Selected extract: Begin

The U.S. Senate yesterday, by a 61-39 margin, responded to the mammogram screening controversy by passing an amendment to the healthcare bill that allows the government to require insurers to cover mammograms and other preventive tests at little or no cost.
The amendment would cover a range of women's health screenings, according to its co-sponsors, Sens. Barbara Mikulski, D-Md., and Olympia Snowe, R-Maine. Under the amendment, preventive services covered would be based on guidelines supported by the Health Resources and Services Administration (HRSA).
According to Mikulski, services covered by the amendment could include cervical cancer screenings, annual mammograms for women under 50, pregnancy and postpartum depression screenings, screenings for domestic violence, annual women’s health screening and family planning services.
Mikulski said that without the amendment there would be no guarantee that women under the age of 50 would be covered for mammograms and that there would be no guarantee that women would have access to this preventive care at no cost.
According to Mikulski, the Congressional Budget Office estimated the cost of her amendment to be $940 billion over 10 years.
Snowe, as well as Sens. Susan Collins of Maine and David Vitter of Louisiana, were the only three Republicans to vote for the amendment, joining 56 democrats and two independents.
Russ Feingold, D-Wis., and Ben Nelson, D-Neb., voted against the amendment.

Selected extract: End

■ **Problem set**:
A) Answer these questions about the report, one line each:
(i) By what margin did the Senate pass the amendment?
(ii) Whose guidelines would the covered preventive services be based on?
(iii) Which two senators voted against the amendment?
B) Can you revise the report's stretch from "The U.S. Senate" through "or no cost.", putting "health plans" in place of "insurers"?
C) Do these statements agree with the report? Answer yes or no for each and quote the deciding words.
(i) A Democrat and a Republican co-sponsored the amendment.
(ii) Mikulski listed screenings for domestic violence among the services the amendment could cover.
(iii) Susan Collins voted against the amendment.

Data below: Begin

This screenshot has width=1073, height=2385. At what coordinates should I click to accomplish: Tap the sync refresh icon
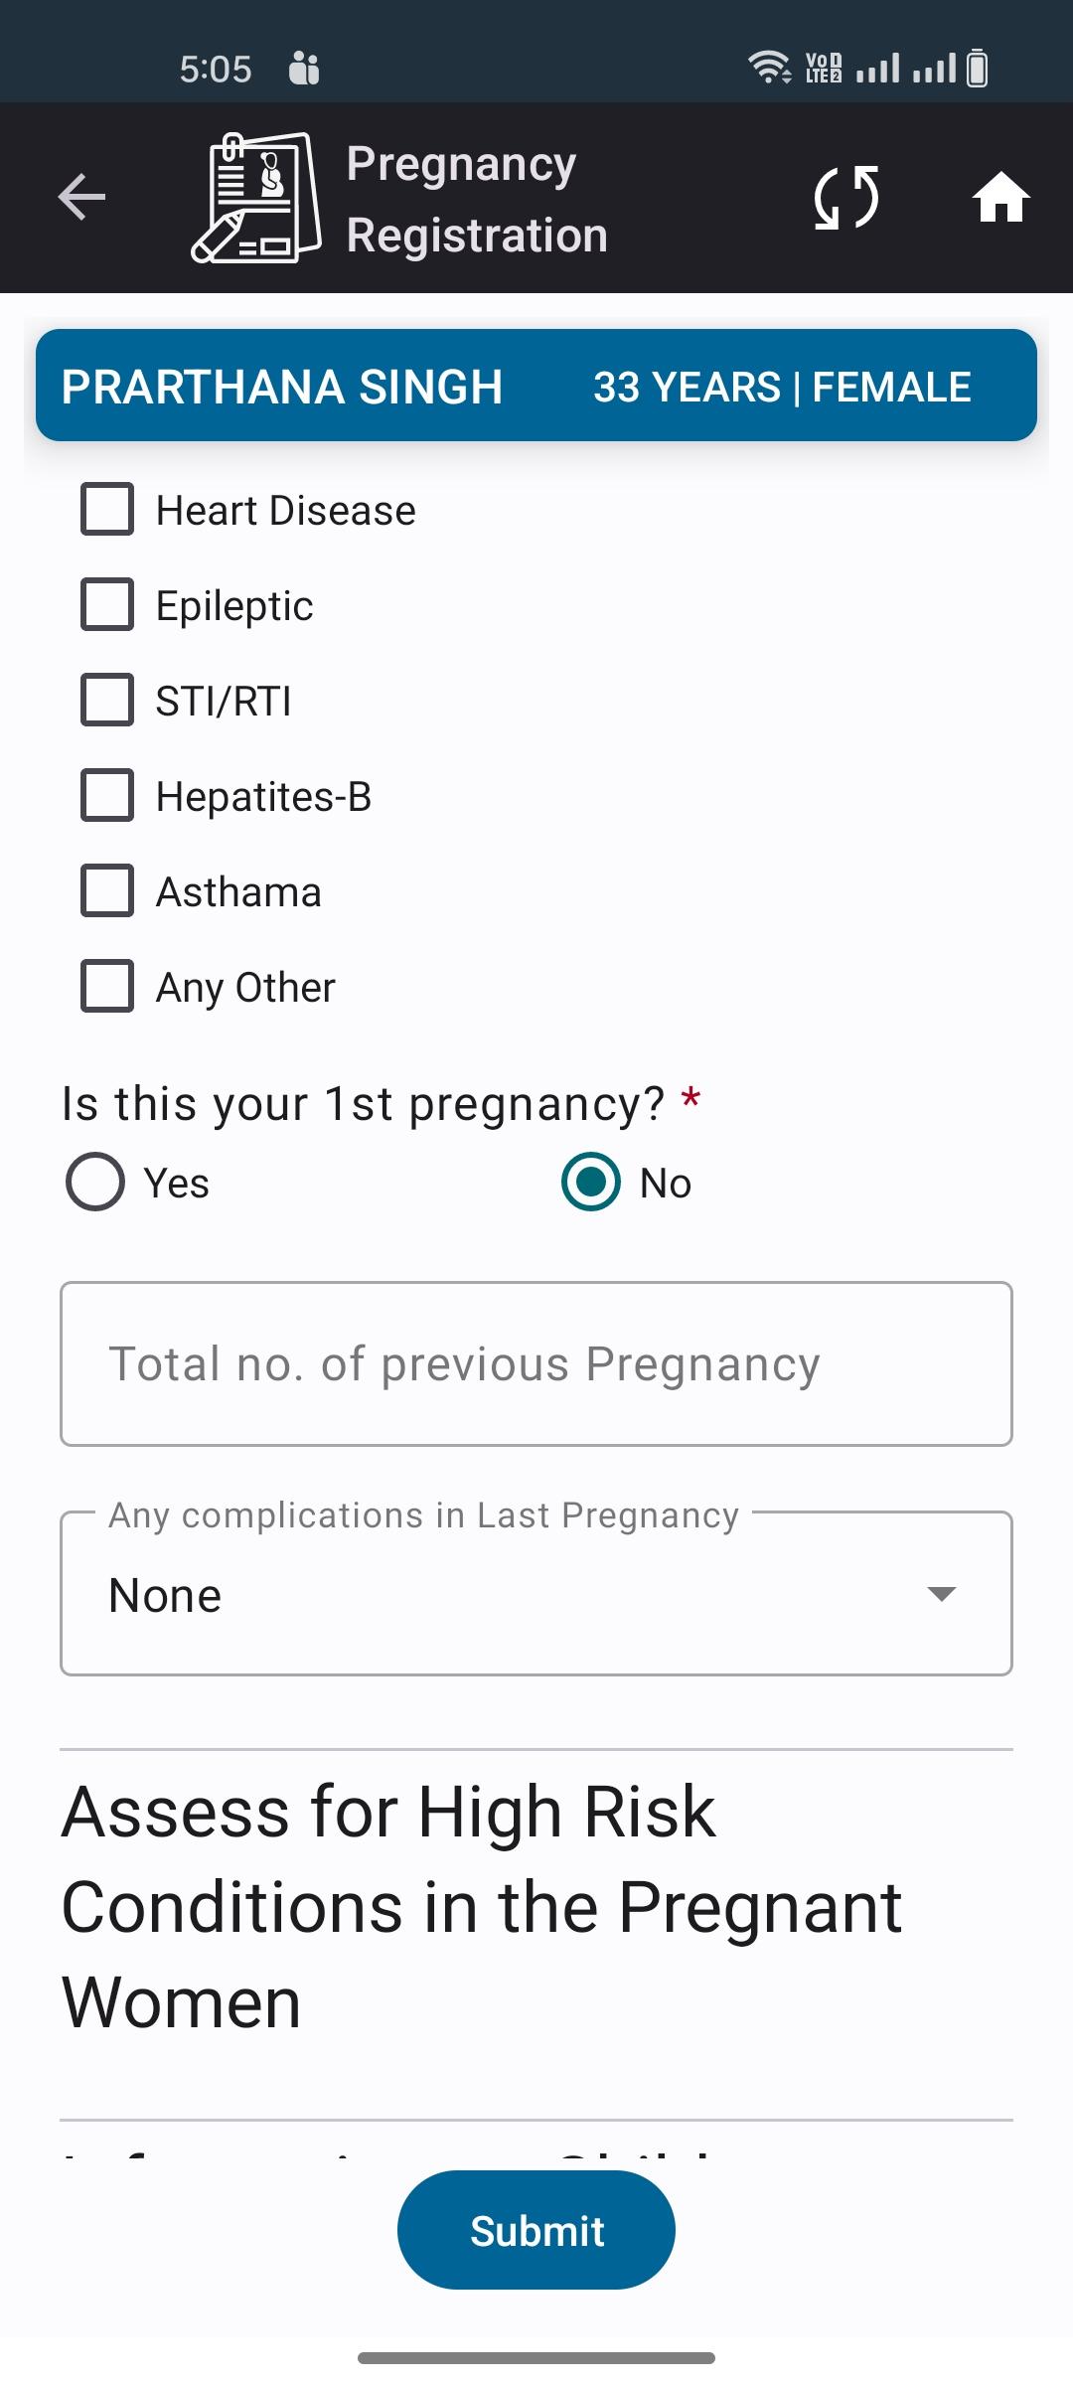point(846,197)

Data below: End

■ **Set of answers**:
A)
(i) 61-39
(ii) The Health Resources and Services Administration (HRSA)
(iii) Russ Feingold, D-Wis., and Ben Nelson, D-Neb.

B)
The U.S. Senate yesterday, by a 61-39 margin, responded to the mammogram screening controversy by passing an amendment to the healthcare bill that allows the government to require health plans to cover mammograms and other preventive tests at little or no cost.

C)
(i) Yes: "its co-sponsors, Sens. Barbara Mikulski, D-Md., and Olympia Snowe, R-Maine"
(ii) Yes: "screenings for domestic violence"
(iii) No: "Snowe, as well as Sens. Susan Collins of Maine and David Vitter of Louisiana, were the only three Republicans to vote for the amendment"